Rick has just lost a special cousin to cancer.  We were able to visit him twice, and hoped to see him again.  We also wanted to know if he believed in Jesus and knew where he was going.  His face lit up when we asked, and he said, “Oh, yes, I believe in Jesus.”  We didn’t worry after that, but we still hoped we’d have more time.  He had been told ten months, then two.  It ended up being less than a month.

Sadly, he is not the only relative or friend facing a diagnosis of terminal cancer.  It seems to be a growing trend these days.
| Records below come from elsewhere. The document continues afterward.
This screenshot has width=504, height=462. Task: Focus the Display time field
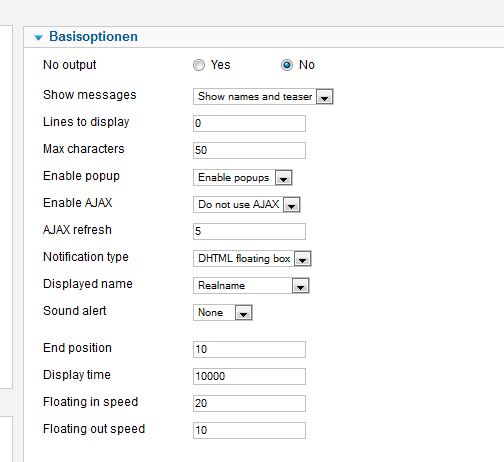pos(249,376)
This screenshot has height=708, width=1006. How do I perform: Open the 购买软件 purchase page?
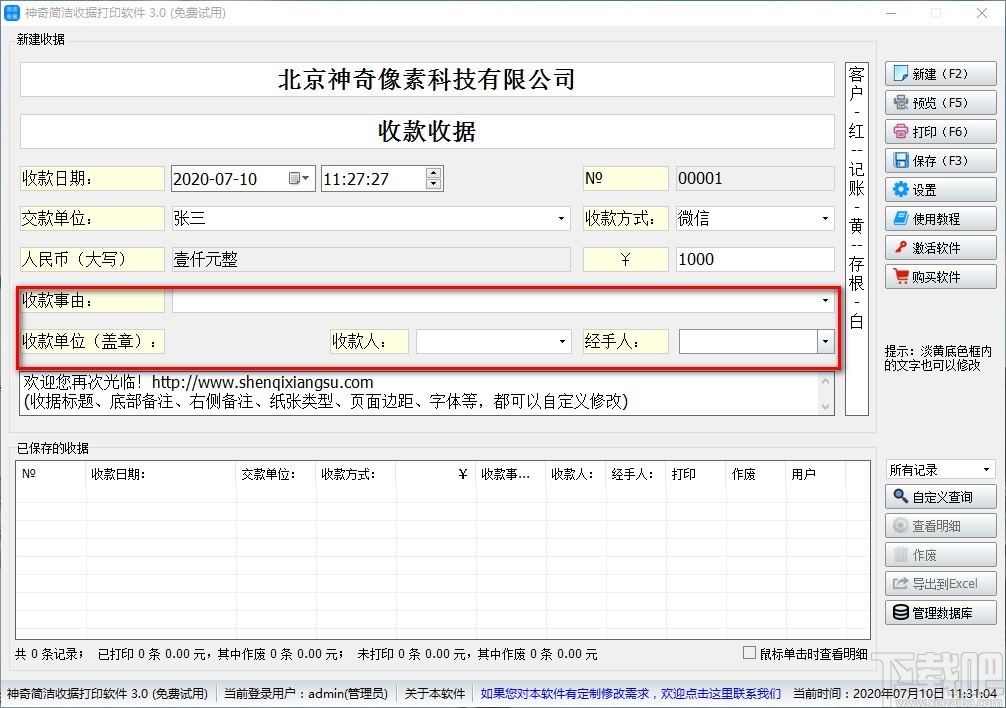[x=939, y=277]
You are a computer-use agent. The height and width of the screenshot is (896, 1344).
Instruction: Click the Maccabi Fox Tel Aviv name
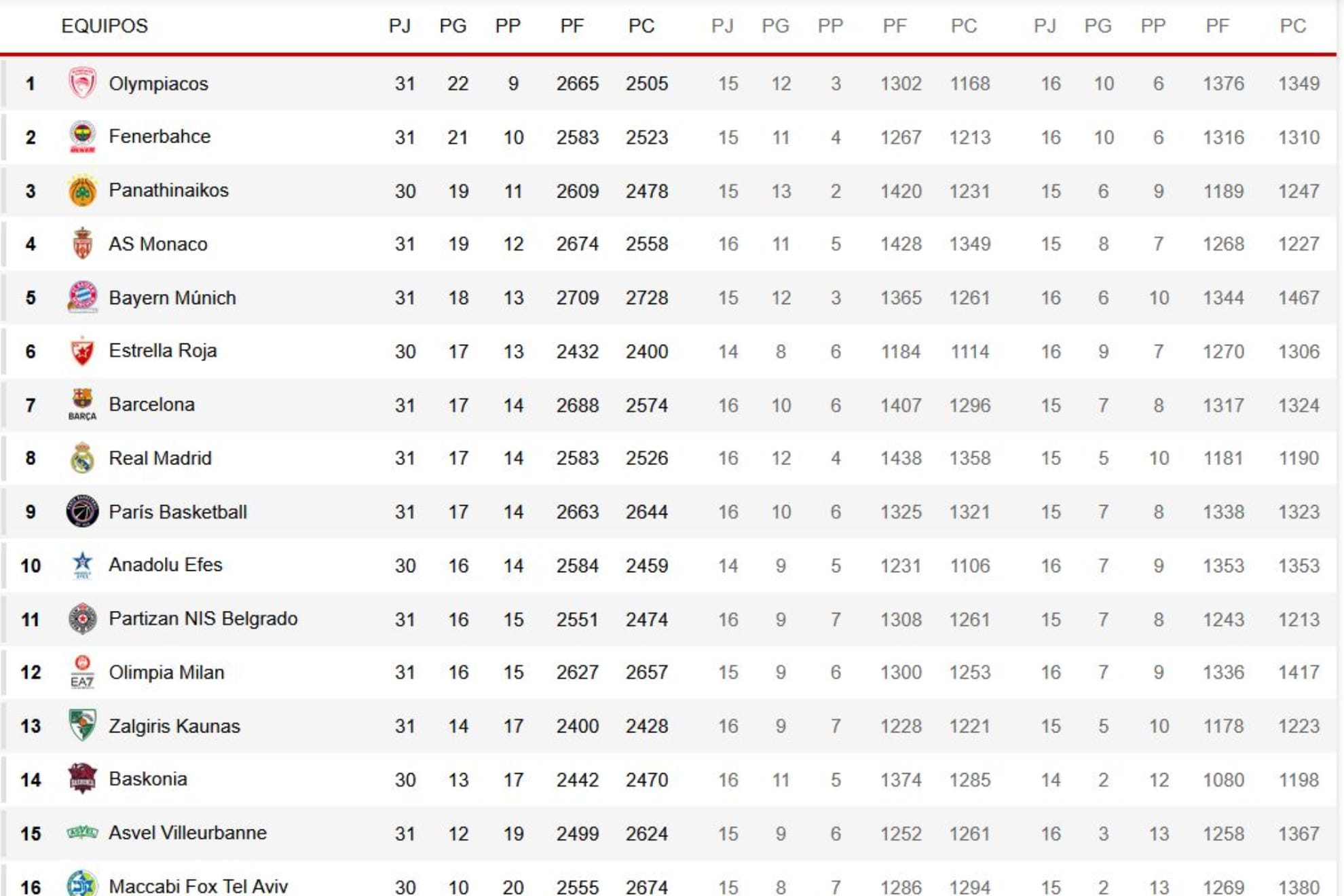tap(198, 886)
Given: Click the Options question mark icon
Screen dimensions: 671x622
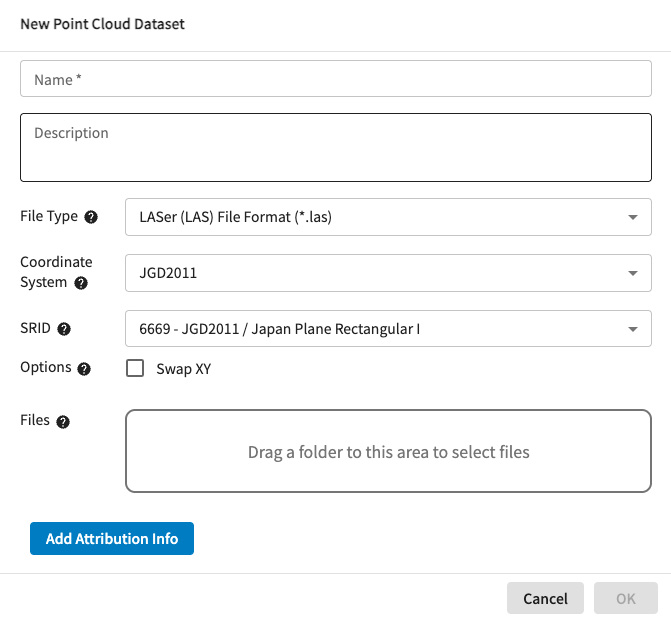Looking at the screenshot, I should 84,369.
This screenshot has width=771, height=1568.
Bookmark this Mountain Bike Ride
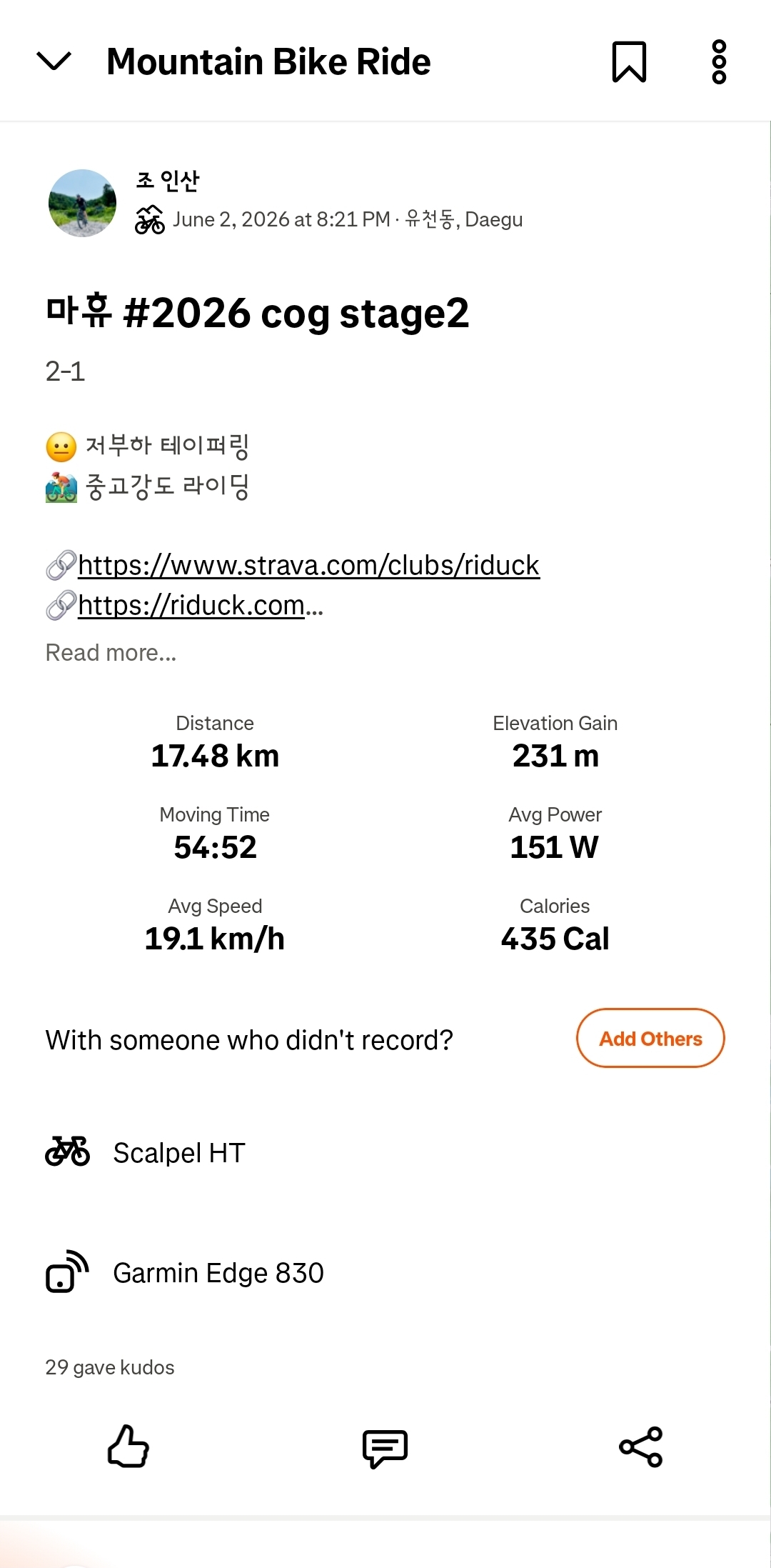tap(629, 61)
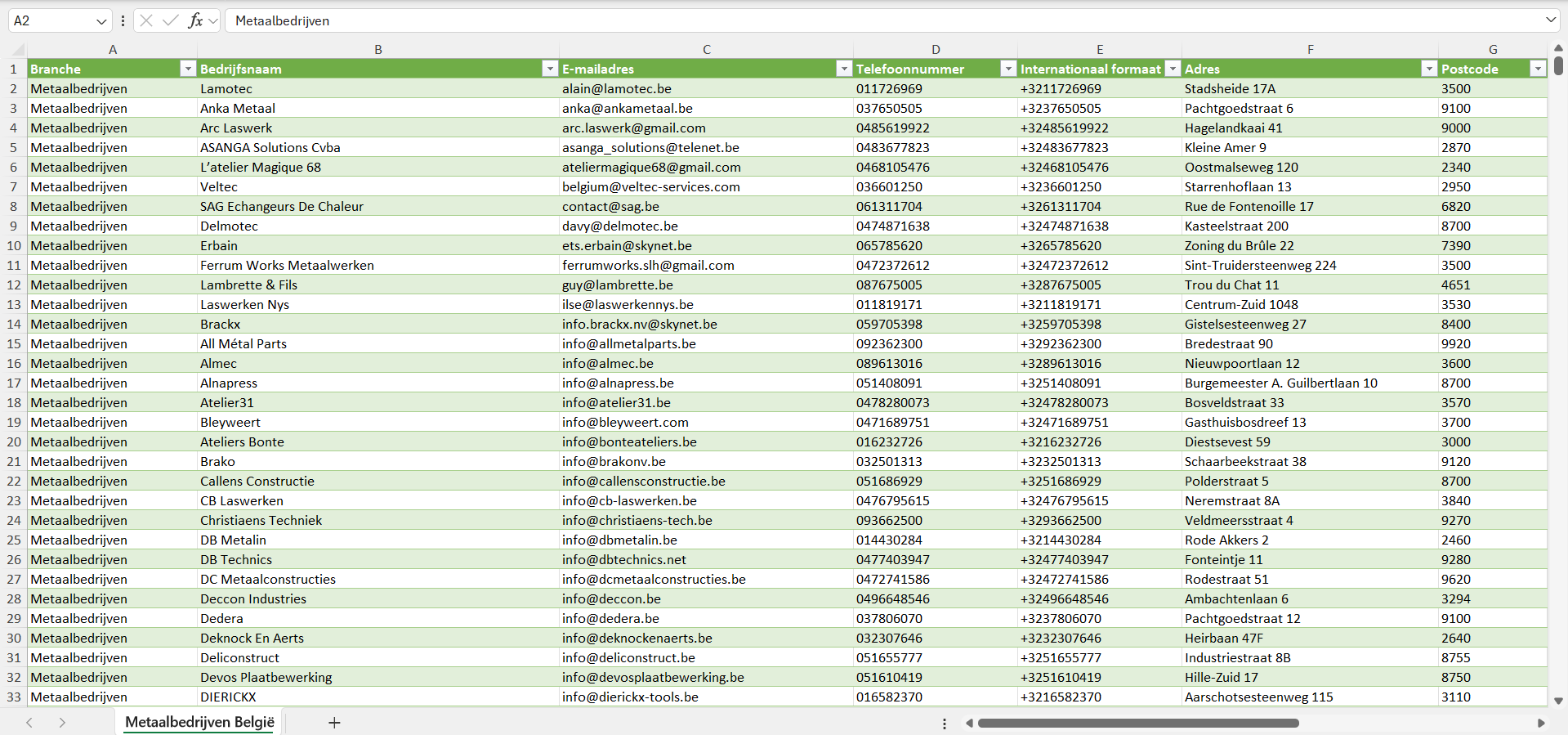Click cell with alain@lamotec.be email
1568x735 pixels.
point(617,89)
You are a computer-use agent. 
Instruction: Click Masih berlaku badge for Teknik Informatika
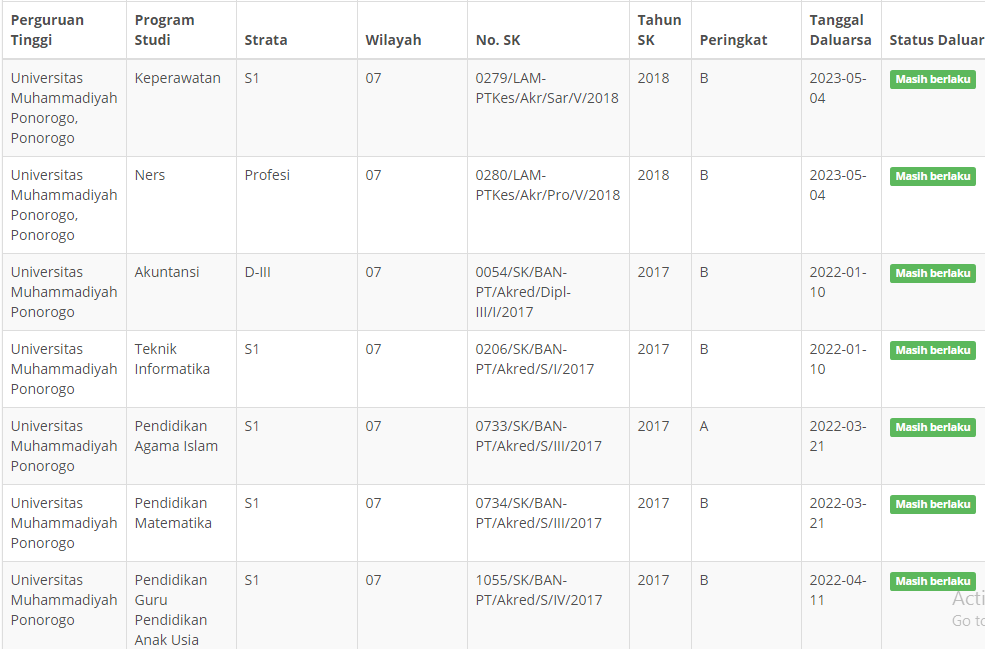pos(932,350)
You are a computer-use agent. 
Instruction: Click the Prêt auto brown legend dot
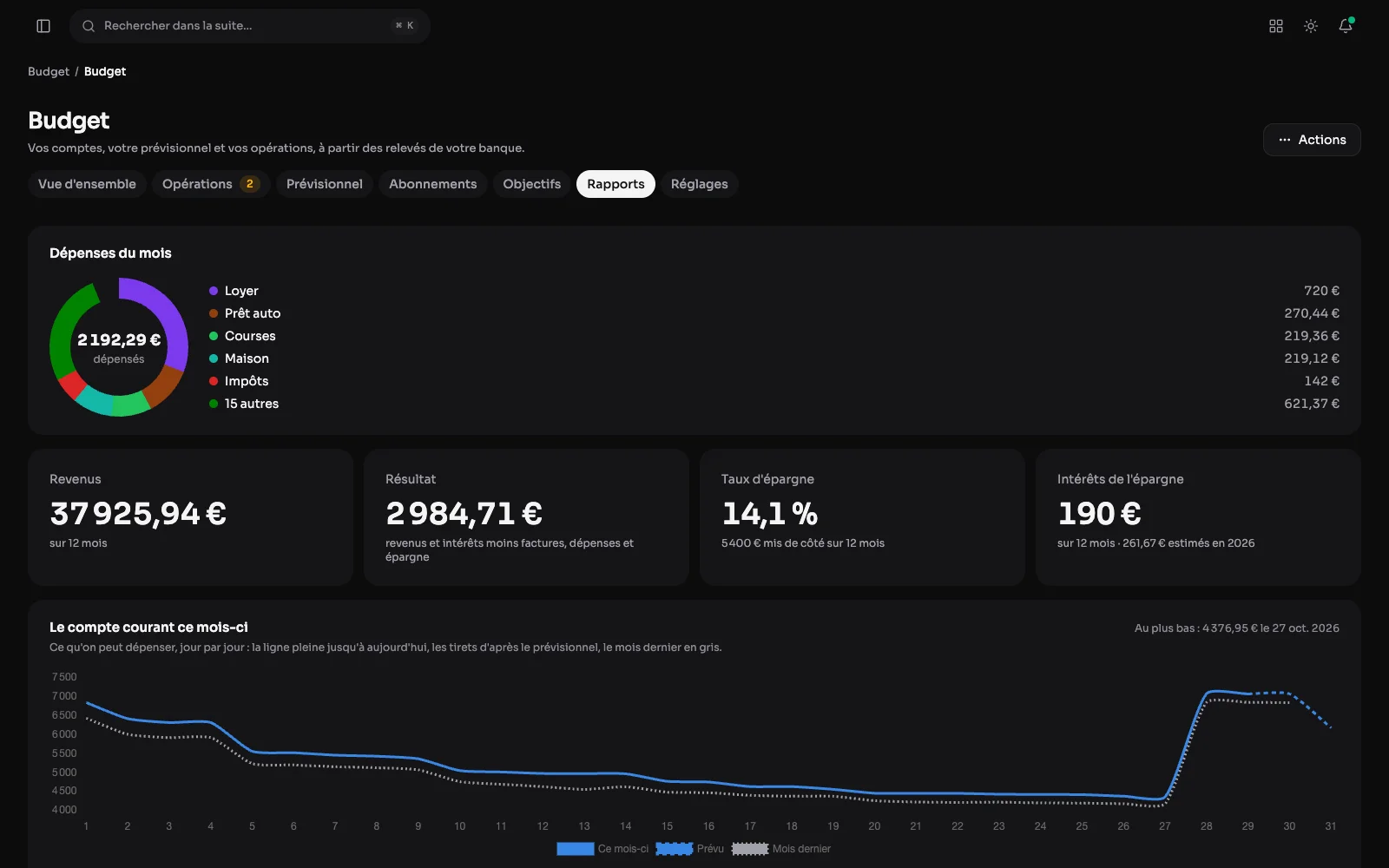click(214, 313)
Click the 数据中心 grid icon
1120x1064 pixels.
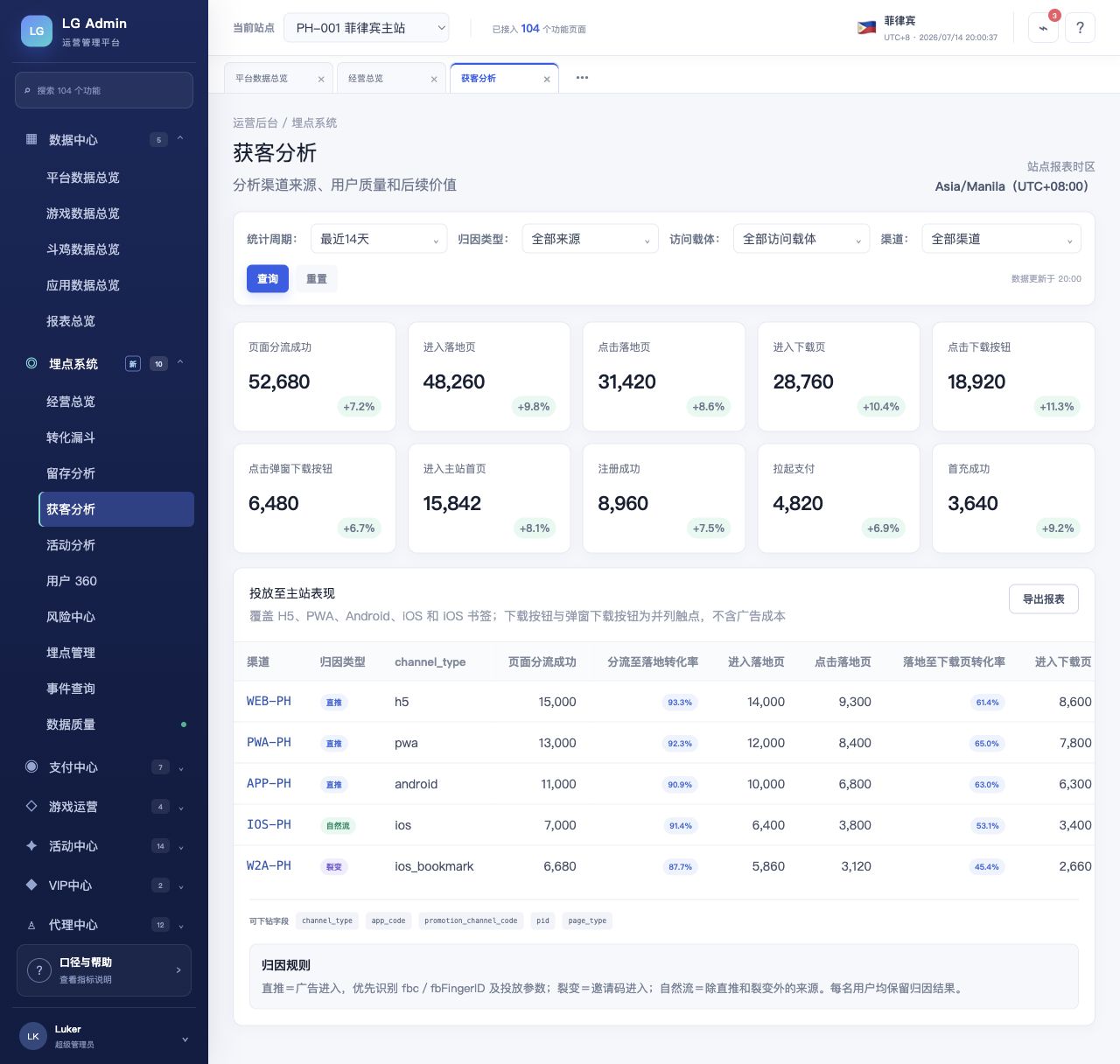(32, 139)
I lost my father when he was 71 and my mother when she was 75.  Those ages sound young to me now that I am sixty-eight and qualify for Social Security.

Death makes the living reassess their lives.  If we were given a diagnosis with short time-line, would we do anything any differently?  How would we spend those last months or weeks?  Would God want us to do anything differently?  Time in this body and in this fallen world is limited.  We can thank Him for that.  God is gracious and merciful.  He didn’t allow Adam and Eve to eat the fruit of the Tree of Life or all of mankind would be stuck forever in our sin nature.

Rick and I have been talking about all this.  We don’t want to come to a place where we no longer have the strength to do anything, and then say, “Oh, we coulda done this.  We shoulda done that.”

A survey of residents in care facilities asked what they would do differently if they could live their lives over.  The majority said (1) they’d take more risks, and (2) they would invest in eternal things rather than focus on possessions.

Forget sky-diving and swimming with great whites.  Sometimes a risk is walking down the street to a new neighbor and asking if they’d be interested in joining you for a Bible study.  It can be sitting on a bench with a homeless man or woman and beginning a conversation.  It can be standing up and speaking out against euthanasia, abortion, and sex trafficking when the majority just wants you to sit down and shut up.  Sometimes taking risks is all about investing in eternal things and knowing God is at work even when it doesn’t look that way.

In the days ahead, Rick and I will know and grieve other relatives and friends who pass from this limited life to timeless eternity.  Death is a natural part of life.  Heaven awaits for those who believe in Christ.  God decides when we lay this body down and walk through the door. Sometimes there is no warning.  For me, that means each day is an opportunity for reflection and decision.

Lord, thank You for the life You’ve given us.  What would You have us do today?